A column I came across in the Wall Street Journal the other day got right to the point when it comes to estate planning.
Start out by making a will.
The column quotes a financial advisor from Illinois who says he has clients in their 40s and 50s who have never done a will.
But it says there is now a “growing urgency” among Baby Boomers to get their estate plans in order. And this is especially important for those who have children with disabilities.
The will, the column says, is the foundation of any estate plan. It says who gets what and appoints guardians for children or adult children with disabilities.
Without a will, the state will decide these things for you.
Estate plans may also include trusts in the will to take care of children and name trustees to oversee those trusts. Without a trust, the children would get their inheritance right away once they are of age.
A special needs trust is a must if you have a child with a disability who is unlikely to be able to support himself or herself, the column points out. If your assets were to go right to the child, he or she might be disqualified from government benefits. The trust gets around that.
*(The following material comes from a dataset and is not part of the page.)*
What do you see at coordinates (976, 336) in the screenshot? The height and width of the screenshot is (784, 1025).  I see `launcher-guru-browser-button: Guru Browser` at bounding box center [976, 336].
One reason many parents delay setting up trusts is that they don’t know whom to name as the trustee. The column’s advice for these people: name someone and you can revisit it later if you want.
If the child is one with disabilities, you may want to consider naming more than one person to handle different duties for the child.
There are many things to think about. The message of the column — and of this blog post — is that you need to get on this if you haven’t already.
You never know what is going to happen in life. Better to be prepared.